(Your objective): Copy the lines exactly. Begin at the first line of the data and stop after the line with "Switch to the Paramètres".

#### Stored data ####

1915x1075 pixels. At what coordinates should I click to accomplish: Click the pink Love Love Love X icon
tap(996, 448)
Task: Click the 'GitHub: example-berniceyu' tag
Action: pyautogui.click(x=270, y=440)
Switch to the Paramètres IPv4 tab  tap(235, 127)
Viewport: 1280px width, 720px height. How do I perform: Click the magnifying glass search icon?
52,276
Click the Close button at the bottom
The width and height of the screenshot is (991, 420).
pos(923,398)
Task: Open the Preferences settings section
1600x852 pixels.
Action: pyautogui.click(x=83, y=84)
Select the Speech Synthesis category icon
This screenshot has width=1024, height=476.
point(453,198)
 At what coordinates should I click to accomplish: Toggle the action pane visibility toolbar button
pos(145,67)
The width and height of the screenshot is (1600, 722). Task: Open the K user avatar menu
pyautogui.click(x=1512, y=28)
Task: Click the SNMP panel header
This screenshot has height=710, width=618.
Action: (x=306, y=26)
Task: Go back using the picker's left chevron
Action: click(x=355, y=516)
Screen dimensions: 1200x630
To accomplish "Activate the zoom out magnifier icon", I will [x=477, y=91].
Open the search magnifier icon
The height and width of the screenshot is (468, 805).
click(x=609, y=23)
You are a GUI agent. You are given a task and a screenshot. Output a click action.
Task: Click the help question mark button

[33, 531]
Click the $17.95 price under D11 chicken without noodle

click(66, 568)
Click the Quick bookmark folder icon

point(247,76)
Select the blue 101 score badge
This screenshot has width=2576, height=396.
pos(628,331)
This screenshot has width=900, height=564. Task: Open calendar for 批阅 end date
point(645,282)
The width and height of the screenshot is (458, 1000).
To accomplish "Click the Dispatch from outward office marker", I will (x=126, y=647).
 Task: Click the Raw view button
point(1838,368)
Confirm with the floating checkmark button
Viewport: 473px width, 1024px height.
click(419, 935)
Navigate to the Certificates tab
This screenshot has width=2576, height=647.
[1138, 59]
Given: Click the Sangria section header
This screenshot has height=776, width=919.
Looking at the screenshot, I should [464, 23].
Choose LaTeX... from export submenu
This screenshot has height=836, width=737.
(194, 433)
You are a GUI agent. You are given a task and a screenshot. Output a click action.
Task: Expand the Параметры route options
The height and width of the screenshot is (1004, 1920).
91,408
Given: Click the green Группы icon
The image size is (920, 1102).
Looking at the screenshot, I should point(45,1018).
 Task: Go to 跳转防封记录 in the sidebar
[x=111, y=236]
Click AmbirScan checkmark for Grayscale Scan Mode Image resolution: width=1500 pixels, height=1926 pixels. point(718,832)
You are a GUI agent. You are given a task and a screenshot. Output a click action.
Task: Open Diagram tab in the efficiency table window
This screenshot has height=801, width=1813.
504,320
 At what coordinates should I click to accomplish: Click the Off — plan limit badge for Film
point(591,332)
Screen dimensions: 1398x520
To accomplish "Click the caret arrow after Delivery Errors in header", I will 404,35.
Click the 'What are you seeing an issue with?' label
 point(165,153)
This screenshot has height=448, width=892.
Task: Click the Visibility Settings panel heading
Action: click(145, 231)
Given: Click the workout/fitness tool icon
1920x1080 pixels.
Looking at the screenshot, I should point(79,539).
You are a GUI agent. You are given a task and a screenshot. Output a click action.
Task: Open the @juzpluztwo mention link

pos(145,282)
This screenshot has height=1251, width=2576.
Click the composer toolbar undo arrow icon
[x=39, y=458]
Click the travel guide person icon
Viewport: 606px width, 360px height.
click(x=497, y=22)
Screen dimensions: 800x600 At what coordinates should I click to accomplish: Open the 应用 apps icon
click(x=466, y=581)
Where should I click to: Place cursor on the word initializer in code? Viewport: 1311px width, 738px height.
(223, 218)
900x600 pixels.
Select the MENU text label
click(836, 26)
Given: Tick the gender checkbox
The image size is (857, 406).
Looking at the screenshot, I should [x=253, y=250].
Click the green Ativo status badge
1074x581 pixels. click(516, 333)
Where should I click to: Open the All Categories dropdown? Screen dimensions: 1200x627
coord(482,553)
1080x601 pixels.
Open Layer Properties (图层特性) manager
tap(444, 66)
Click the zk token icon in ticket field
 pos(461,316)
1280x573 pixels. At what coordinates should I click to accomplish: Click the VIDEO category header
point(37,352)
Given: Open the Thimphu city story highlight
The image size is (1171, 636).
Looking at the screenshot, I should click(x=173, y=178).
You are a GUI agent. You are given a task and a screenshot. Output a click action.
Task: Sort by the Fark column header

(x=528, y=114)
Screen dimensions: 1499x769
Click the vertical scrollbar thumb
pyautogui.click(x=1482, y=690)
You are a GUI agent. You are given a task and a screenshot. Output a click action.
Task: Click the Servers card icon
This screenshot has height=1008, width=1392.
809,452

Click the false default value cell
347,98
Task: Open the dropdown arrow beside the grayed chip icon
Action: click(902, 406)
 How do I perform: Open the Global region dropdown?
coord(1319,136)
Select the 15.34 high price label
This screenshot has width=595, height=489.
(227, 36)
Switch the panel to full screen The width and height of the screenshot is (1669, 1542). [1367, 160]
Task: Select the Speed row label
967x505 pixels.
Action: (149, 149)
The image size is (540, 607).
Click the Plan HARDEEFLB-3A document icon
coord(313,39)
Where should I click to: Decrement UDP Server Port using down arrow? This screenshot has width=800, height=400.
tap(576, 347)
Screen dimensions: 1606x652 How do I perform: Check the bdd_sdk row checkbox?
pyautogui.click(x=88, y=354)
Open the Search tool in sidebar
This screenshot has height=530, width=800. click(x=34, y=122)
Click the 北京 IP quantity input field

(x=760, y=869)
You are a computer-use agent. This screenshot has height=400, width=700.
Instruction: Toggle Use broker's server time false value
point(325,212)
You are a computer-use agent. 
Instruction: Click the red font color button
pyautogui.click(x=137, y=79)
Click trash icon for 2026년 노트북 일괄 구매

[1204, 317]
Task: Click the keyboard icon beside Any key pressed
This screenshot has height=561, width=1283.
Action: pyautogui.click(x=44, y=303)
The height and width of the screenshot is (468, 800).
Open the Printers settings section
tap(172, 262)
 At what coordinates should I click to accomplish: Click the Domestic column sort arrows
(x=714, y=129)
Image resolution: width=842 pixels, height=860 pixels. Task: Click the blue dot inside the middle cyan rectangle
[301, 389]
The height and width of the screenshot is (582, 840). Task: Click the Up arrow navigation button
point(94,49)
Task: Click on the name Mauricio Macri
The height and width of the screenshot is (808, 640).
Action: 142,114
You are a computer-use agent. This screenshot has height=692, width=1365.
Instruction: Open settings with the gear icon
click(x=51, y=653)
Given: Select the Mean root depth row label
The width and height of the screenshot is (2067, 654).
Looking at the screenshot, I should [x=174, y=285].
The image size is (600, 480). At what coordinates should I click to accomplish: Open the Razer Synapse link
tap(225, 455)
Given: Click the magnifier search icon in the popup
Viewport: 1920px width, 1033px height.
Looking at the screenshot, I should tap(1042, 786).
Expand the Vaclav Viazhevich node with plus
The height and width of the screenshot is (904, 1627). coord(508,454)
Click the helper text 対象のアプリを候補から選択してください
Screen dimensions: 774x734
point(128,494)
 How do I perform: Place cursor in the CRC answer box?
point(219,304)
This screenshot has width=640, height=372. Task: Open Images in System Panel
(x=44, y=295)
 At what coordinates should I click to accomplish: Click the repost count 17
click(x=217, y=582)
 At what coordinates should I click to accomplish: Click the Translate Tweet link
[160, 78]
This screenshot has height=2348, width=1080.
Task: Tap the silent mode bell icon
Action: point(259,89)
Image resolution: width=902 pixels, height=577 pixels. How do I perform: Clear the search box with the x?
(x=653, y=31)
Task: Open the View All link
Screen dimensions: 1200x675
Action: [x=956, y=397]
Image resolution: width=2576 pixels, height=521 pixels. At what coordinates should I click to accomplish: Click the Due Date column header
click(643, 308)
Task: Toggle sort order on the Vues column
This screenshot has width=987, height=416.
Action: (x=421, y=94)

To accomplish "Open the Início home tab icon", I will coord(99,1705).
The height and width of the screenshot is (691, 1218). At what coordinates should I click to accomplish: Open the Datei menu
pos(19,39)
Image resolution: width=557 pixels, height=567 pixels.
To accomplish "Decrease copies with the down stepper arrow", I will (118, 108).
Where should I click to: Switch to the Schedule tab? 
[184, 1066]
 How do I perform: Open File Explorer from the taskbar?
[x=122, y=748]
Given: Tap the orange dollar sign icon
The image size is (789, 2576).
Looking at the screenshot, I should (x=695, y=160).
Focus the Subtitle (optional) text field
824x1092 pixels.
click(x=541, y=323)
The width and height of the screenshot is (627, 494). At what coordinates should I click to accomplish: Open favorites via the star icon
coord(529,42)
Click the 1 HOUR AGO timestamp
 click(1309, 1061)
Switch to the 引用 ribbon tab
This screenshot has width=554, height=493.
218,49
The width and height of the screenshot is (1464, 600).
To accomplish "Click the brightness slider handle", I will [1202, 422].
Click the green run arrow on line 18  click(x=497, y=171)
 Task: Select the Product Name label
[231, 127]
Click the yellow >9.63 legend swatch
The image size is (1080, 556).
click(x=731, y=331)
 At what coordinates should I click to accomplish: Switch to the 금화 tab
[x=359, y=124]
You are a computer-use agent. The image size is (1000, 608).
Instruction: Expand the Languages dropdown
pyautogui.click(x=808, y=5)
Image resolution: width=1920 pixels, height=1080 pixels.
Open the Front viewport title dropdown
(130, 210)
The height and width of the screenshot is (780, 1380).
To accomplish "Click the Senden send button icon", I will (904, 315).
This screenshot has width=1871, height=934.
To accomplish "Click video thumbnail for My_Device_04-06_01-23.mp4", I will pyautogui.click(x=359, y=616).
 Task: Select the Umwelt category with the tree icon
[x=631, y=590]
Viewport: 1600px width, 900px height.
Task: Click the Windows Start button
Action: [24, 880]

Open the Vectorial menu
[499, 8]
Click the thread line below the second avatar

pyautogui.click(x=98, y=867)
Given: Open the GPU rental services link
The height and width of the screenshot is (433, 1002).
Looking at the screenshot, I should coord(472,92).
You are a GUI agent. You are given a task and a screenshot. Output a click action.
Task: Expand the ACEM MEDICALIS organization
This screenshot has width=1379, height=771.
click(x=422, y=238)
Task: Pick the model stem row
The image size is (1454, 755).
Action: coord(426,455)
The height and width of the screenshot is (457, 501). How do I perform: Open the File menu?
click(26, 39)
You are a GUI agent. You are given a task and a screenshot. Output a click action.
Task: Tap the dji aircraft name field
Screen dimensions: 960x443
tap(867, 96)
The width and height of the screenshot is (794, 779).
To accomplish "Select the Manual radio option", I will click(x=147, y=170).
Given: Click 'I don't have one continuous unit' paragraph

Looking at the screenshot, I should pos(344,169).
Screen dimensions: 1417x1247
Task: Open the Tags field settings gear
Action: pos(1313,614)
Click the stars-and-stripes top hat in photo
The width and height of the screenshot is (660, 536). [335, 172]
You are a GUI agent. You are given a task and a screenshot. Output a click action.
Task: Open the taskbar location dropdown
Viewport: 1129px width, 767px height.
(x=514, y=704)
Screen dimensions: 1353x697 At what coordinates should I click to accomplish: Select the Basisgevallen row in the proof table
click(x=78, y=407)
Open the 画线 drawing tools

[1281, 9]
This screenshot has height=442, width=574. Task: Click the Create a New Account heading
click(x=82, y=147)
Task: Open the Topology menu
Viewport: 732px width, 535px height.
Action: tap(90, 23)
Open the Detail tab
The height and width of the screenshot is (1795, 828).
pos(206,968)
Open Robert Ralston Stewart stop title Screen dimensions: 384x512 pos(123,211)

####

(Answer box):
1915x1075 pixels. At what coordinates should I click to accomplish: Click the pink Love Love Love X icon
tap(996, 448)
Task: Click the 'GitHub: example-berniceyu' tag
Action: pyautogui.click(x=270, y=440)
Switch to the Paramètres IPv4 tab  tap(235, 127)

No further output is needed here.